In January 2026, it was announced that Apple TV had secured the rights for Sanderson's entire Cosmere universe, and that Mistborn in particular would be adapted as feature films. As of July 2026 Sanderson has reported that the first draft of the screenplay has been completed .

===Video games===
In March 2012, a video game prequel called Mistborn: Birthright was announced slated for a fall 2013 release. The game had been delayed until 2015 to take advantage of the PlayStation 4 and Xbox One and then delayed again to Fall 2016. Sanderson said in a November 2016 Q&A that Mistborn: Birthright is "dead". Developed by Little Orbit, Sanderson had written the story of the game. On July 24, 2017, an official cancellation of the game was posted by the CEO of Little Orbit, Matthew Scott, on Facebook.

On May 27, 2021, it was announced that Mistborn would cross over with Fortnite. Later that day, Kelsier was released in the item shop for purchase, bundled with other items from the Mistborn universe.

===Board game===
In 2016, a kickstarter campaign raised funds for a board game centered on the Mistborn series called Mistborn: House War. Developed by Crafty Games and designed by Kevin Wilson, House War is the first board game set in the Mistborn world and takes players on an adventure to play the role of leaders of the great noble Houses, struggling to weather the cataclysmic events of the first novel of the series.

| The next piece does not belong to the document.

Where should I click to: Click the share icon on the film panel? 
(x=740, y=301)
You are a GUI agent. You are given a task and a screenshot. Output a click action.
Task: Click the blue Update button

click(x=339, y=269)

The game started shipping to backers in late August 2017. In 2018, a digital version of the boardgame was published on Tabletopia.

Crafty Games also released an expansion for Mistborn: House War called Mistborn: The Siege of Luthadel, in which players take the role of factions attacking or defending Luthadel during the events of the second novel.

===Deck-building game===
In 2024, Brotherwise Games released Mistborn: The Deckbuilding Game.

James Austin of The New York Times reviewed the game favorably, saying that it was enjoyable and thematic, but opined that it was not a good beginner card game, because it is more complex than simpler games such as Dominion.

===Audio adaptations===
A full-cast audio adaptation of the entire series has been produced by American audiobook company GraphicAudio since 2014.

==Reception==
Forbes magazine praises all of the books in the Mistborn series, saying that "the narrative is crafted with such bloody precision, it's nearly impossible to put the books down".